Jack Daniel (real name Shane Atwell) is a DJ and radio professional who has worked in Charlotte, North Carolina radio since the mid-1970s.

==Career==
While Shane Atwell was a student at Concord High School in Concord, North Carolina, he worked at the student radio station WCHS. As a computer science major at East Carolina University, he devoted much of his time to working at the campus radio station WECU, and he dropped out in 1975. A year later, he went to work at WPEG, a Top 40 station in Concord that switched to disco in 1977. When the disco craze ended and WPEG changed to soul music, Atwell moved to WROQ. Jim Ballard, WROQ program director, decided Atwell needed a better name since people knew him from disco, and when he heard someone order Jack Daniel's and Coke, he told Atwell his name would be Jack Daniel.

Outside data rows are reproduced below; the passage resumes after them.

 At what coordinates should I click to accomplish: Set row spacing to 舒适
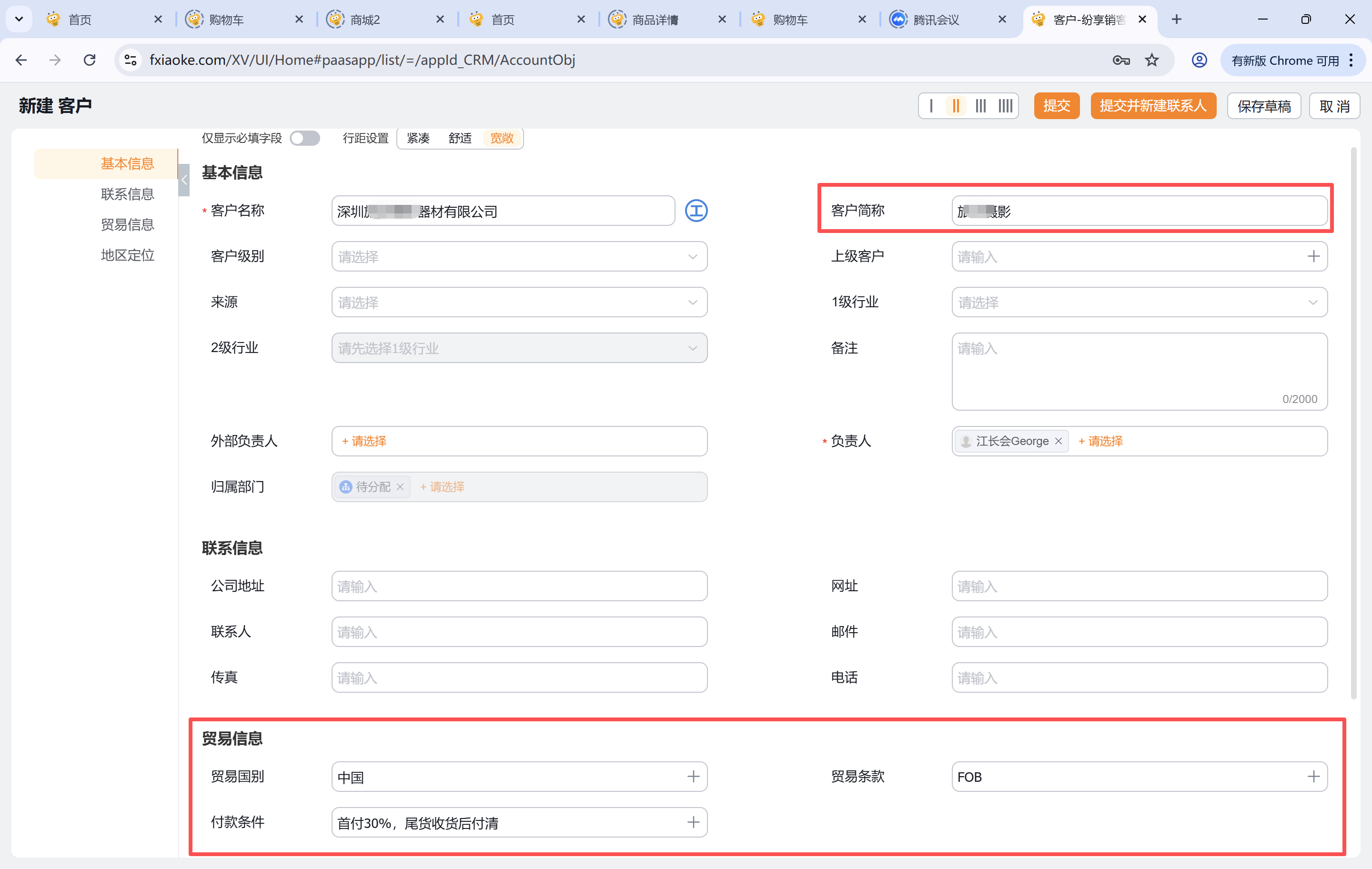460,139
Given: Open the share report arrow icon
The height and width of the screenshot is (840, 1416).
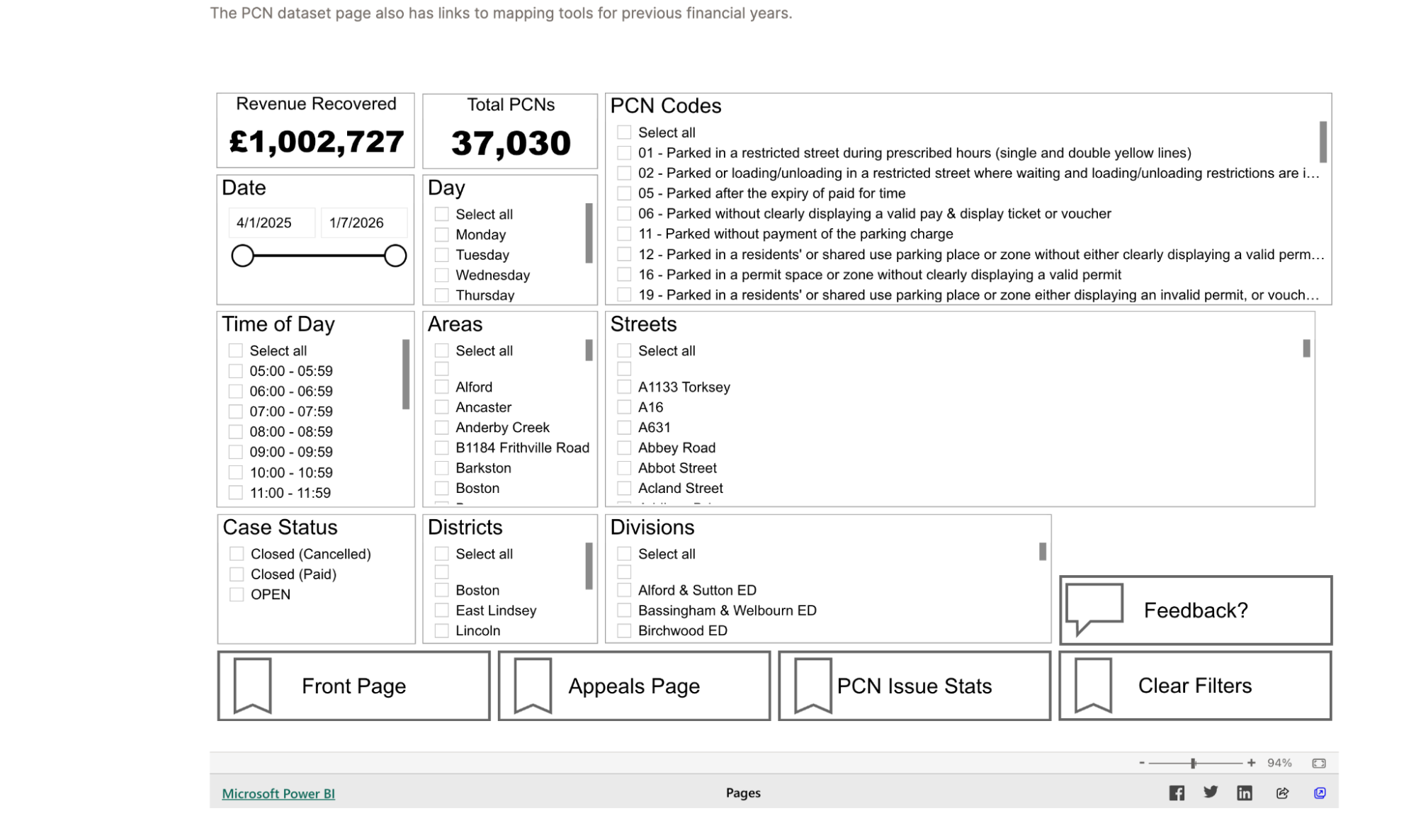Looking at the screenshot, I should pyautogui.click(x=1282, y=793).
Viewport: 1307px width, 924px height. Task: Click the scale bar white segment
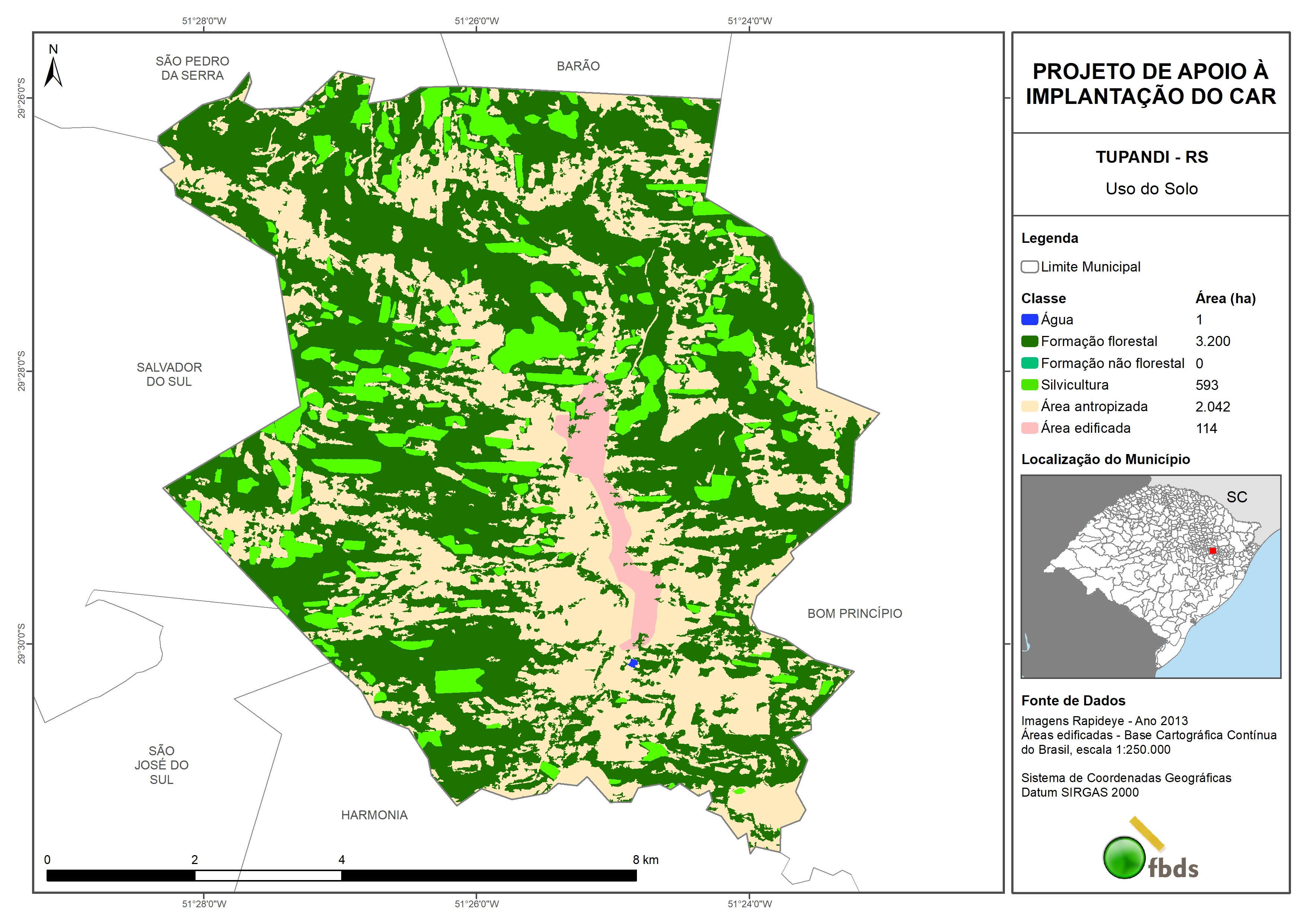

After his first shift as Jack Daniel, bikers loved the name and even brought him a bottle of Jack Daniel's.

When WROQ was an album rock station, Daniel served as program director. Later he became a morning host at CHR WJZR "Z-100". In 1986, Daniel became midday announcer at CHR/adult contemporary WBCY. At that time, he was also host of the TV series "Let's Dance" on WPCQ. Later that year, he was also WBCY program director. During his time at WBCY, the station made a significant ratings improvement after finally selecting a successful morning team—Randy Cook and Spiff Dingle—and increasing its focus on CHR music.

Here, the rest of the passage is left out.